Diese Betrachter-Position zwischen Warten und Erwartung ist typisch für Siri Hustvedt. Ein Beispiel dafür ist ihr Essay über die New Yorker Künstlerin Louise Bourgeois, die 2010 mit 98 Jahren starb. Wie sie deren aufwühlende Skulpturen, misstrauisch gegen alle vorgefassten Sätze, ins Licht rückt, ist von großer Achtung der Künstlerin gegenüber geprägt. Siri Hustvedt will das "rohe, ambivalente" Gefühl verstehen, das diese bedrückend vernähten Körper auslösen, jenseits einer schon viel zu oft erzählten traumatischen Künstler-Kindheit. Sie sucht einen anderen Zugang zum Werk - und findet ihn gerade in den Leerstellen: dort, wo die von der Künstlerin arrangierten Betten, Stühle, Spulen oder Parfümflaschen einen rätselhaften Zusammenhang herstellen und den Betrachter in eigene Erinnerungs- und Imaginationsprozesse verwickeln. Im besten Sinn ist Siri Hustvedt Phänomenologin ihrer eigenen Empfindung und Wissensarchive. Sie zeichnet auf, was sie bemerkt, muss es aber nicht zu Ende verstehen. Der von ihr gerne erwähnte dänische Philosoph Kierkegaard mit seiner Theorie der indirekten Mitteilung mag ihr dabei den Weg gewiesen haben. Wie ihm geht es Siri Hustvedt nicht um Ergebnisse. Sie will den Leser vielmehr zu einem Dialog mit sich selbst verführen. Das macht die Lektüre ihrer Essays ebenso unterhaltsam wie anspruchsvoll.
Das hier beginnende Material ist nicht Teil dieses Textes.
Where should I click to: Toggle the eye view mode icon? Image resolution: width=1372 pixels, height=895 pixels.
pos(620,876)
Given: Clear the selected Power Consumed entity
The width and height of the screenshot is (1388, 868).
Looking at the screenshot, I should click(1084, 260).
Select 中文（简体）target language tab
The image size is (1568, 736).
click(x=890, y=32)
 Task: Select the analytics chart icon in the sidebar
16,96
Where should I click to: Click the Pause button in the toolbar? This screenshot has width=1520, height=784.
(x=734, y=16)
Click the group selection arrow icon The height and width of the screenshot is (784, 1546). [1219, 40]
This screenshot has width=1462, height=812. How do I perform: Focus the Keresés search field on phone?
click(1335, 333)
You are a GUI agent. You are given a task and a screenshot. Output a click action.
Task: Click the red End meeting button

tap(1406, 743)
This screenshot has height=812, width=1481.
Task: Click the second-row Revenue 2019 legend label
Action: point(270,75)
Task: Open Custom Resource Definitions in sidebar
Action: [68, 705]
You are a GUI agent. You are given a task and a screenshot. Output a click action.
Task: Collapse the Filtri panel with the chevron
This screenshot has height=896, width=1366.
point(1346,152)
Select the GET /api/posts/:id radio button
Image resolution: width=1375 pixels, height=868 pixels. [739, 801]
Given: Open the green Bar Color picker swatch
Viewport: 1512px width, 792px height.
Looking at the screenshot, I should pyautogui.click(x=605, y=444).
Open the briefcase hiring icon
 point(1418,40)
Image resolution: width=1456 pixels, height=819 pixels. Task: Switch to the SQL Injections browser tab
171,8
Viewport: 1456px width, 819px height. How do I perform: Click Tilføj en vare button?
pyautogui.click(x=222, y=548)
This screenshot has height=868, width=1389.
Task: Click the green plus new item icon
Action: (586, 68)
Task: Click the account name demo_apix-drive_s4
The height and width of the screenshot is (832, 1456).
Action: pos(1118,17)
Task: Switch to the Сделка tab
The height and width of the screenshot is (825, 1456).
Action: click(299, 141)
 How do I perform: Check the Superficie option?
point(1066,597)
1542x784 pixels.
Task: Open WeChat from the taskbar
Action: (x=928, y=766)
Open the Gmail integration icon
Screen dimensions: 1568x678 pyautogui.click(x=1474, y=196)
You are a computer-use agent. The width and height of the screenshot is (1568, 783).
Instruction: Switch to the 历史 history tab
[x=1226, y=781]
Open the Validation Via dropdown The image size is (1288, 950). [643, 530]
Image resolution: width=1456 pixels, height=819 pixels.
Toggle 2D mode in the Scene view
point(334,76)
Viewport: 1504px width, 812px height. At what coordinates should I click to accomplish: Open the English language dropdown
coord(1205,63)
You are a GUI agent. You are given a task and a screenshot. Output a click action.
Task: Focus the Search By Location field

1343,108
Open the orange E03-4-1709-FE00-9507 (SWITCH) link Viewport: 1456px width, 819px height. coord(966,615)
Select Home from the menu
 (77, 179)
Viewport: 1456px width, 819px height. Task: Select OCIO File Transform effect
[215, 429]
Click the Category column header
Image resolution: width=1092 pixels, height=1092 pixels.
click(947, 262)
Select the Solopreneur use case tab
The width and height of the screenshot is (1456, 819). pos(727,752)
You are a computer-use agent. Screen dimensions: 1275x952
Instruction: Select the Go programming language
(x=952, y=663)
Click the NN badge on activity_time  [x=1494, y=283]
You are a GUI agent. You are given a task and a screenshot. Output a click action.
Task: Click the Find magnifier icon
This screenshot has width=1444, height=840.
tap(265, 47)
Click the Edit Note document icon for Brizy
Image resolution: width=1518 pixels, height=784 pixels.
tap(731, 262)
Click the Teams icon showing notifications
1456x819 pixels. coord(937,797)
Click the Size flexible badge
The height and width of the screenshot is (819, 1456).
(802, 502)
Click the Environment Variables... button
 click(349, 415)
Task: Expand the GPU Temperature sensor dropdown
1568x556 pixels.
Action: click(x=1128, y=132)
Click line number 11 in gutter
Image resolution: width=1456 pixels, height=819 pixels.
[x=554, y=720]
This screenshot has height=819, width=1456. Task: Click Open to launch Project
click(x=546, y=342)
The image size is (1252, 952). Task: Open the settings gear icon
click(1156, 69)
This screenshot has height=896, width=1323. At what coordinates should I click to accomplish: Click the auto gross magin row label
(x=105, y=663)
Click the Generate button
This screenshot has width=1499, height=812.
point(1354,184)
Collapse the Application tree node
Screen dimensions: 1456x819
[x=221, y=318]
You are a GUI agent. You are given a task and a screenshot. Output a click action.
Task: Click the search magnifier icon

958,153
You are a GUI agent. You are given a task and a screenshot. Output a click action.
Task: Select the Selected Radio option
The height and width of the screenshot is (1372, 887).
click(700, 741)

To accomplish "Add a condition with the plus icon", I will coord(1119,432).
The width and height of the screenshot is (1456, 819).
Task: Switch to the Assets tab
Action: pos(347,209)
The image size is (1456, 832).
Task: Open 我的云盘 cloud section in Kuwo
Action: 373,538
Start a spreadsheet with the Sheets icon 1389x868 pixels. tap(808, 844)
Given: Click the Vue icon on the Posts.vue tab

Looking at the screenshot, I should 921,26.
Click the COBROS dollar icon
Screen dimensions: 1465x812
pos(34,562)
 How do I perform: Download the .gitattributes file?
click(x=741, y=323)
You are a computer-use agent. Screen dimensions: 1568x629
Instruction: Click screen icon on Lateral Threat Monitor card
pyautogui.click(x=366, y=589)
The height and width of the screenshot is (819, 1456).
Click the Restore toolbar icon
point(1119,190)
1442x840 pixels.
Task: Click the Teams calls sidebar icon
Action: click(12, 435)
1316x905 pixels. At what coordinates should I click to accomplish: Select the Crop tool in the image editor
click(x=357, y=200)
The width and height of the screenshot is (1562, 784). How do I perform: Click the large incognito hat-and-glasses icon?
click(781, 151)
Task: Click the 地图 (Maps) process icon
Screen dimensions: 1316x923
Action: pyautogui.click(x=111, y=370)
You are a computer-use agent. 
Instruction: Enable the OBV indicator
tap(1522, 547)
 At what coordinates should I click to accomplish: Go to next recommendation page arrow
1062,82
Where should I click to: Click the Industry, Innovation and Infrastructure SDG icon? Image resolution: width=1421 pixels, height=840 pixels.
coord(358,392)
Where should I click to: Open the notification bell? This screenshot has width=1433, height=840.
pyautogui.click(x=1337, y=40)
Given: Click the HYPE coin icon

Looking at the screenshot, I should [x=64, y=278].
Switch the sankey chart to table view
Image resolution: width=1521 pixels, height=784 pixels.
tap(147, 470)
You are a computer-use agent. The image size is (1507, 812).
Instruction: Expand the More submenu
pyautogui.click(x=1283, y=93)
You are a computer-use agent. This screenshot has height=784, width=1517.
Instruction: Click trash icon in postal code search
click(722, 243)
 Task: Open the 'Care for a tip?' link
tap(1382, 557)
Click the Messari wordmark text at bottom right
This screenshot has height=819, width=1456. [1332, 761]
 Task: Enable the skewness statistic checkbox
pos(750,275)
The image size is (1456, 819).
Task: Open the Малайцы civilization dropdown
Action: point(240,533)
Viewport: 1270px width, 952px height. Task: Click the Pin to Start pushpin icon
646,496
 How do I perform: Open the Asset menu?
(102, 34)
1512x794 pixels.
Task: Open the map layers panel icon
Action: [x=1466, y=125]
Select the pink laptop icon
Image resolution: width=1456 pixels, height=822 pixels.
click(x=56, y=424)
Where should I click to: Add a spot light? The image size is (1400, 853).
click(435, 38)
Siri Hustvedt: "Leben, Denken, Schauen"
Essays. Aus dem Amerikanischen von Uli Aumüller und Erica Fischer. Rowohlt Verlag, Reinbek 2014. 490 Seiten, 24,95 Euro
Essays. Aus dem Amerikanischen von Uli Aumüller und Erica Fischer. Rowohlt Verlag, Reinbek 2014. 490 Seiten, 24,95 Euro
Siri Hustvedt
Die 1955 in Minnesota geborene Schriftstellerin Siri Hustvedt wuchs zweisprachig in Amerika auf, mit einer norwegischen Mutter und einem norwegisch-amerikanischen Vater - in Norwegen selbst wohnte sie als Vierjährige fünf Monate und noch mal als Zwölfjährige für ein Jahr.
Heute lebt sie mit ihrem Ehemann, dem Schriftsteller Paul Auster, in New York. Zuletzt erschien 2011 ihr Roman "Ein Sommer ohne Männer".